New research presented at Teenage Cancer Trust's International Conference on Teenage and Young Adult Cancer suggests that chemotherapy may affect the memory of young cancer patients.
Previously, research presented at the 2012 meeting of the Radiological Society of North America claimed to have found physiological evidence of "chemo brain" - the "mental fog" commonly described by some cancer patients that affects concentration and memory, post-treatment.
Using positron emission tomography combined with computed tomography, the researchers - from West Virginia University School of Medicine and West Virginia University Hospitals in Morgantown, WV - observed visible changes to brain function following chemotherapy, including significant decreases in regional brain metabolism.
"The study shows that there are specific areas of the brain that use less energy following chemotherapy," the researchers said. "These brain areas are the ones known to be responsible for planning and prioritizing."
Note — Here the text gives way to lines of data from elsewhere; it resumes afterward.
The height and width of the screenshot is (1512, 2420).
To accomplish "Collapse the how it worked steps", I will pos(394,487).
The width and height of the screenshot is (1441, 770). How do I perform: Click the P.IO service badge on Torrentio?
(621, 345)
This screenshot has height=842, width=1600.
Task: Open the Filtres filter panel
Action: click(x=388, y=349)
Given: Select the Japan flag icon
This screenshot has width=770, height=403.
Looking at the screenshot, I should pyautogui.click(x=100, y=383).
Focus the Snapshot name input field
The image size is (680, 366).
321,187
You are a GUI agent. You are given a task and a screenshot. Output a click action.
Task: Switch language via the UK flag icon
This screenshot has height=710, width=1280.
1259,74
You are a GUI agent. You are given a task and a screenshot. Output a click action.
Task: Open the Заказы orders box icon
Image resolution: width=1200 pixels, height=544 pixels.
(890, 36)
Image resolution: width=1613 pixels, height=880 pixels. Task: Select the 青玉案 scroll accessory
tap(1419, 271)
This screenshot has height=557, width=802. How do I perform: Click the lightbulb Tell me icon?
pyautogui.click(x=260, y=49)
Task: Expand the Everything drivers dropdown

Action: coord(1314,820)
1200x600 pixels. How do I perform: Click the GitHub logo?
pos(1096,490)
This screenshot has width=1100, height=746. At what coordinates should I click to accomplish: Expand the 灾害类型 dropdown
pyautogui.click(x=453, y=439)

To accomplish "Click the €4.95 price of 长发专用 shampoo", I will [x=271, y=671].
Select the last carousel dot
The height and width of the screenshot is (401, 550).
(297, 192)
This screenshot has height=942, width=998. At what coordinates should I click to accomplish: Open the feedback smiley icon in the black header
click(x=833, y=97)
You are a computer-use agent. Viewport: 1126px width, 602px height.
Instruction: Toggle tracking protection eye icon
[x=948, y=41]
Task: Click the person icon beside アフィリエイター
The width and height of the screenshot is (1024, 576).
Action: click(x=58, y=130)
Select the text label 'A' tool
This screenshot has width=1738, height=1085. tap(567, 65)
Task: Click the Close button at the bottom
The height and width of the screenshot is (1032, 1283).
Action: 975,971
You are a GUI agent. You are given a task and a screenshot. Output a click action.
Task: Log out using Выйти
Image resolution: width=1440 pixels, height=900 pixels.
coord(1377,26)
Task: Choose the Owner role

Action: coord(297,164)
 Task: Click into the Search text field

'More than half' of chemo patients are in the bottom 10% of cognitive performance
Preliminary results from a new study - conducted by Oana Lindner, a final year PhD student in the School of Psychological Sciences at the University of Manchester in the UK - show decreased performance in cancer patients' cognitive tests in at least the first 5 years after chemotherapy.
Although Lindner has yet to provide further details on the number of patients involved, the university reports that more than half of the participants had scores similar to the bottom 10% of the general population for spatial abilities and a quarter performed in the bottom 10% for long-term verbal memory.
"This means that many 16 to 50 year old cancer patients may have difficulties in learning and memory," Lindner explains. "It certainly seems to support the phenomenon of chemo brain that so many cancer patients experience."
Lindner and colleagues are now working on additional analyses for factors such as depression or tiredness: "Apart from studying the underlying mechanisms of these impairments, future analyses will also be aimed at finding out how long lasting these effects are."
The study is the first in the UK to investigate how memory and attention performance are affected by chemotherapy across several different cancer groups - breast cancer, lymphoma, sarcoma and germ cell tumor.
Nigel Revell, director of education and advocacy at Teenage Cancer Trust, says that the results confirm what cancer experts have long suspected, that "chemotherapy can impact young people who have gone through the treatment process and have returned back to their studies but are finding it harder to adapt, due to memory loss and lack of concentration span."
Revell explains that the research is relevant to Teenage Cancer Trust as it is the only UK charity dedicated to improving the quality of life of young people with cancer aged 13-24.
"Given the increasing number of people living with and beyond cancer, this is particularly pertinent," he says, explaining that of the young people the trust works with, "most of them are still in education and want to continue down this path once their chemotherapy is over."
One of these young people is 17-year-old Lily Anderson, a former Teenage Cancer Trust patient who describes her experience of attempting to study following her cancer treatment:
"It felt like my brain had become exhausted and more difficult to use. My head was always fuzzy, and my memory and concentration were awful. I couldn't focus on anything for more than half an hour and trying to learn new things was very difficult. It made it almost impossible for me to continue with my school work.
When I was younger, pre-cancer, I was an A/A* student, and picked up things very easily. I breezed through SATS and loved challenging myself. It was difficult going from having such a bright, alive mind to having one that's sluggish and disconnected."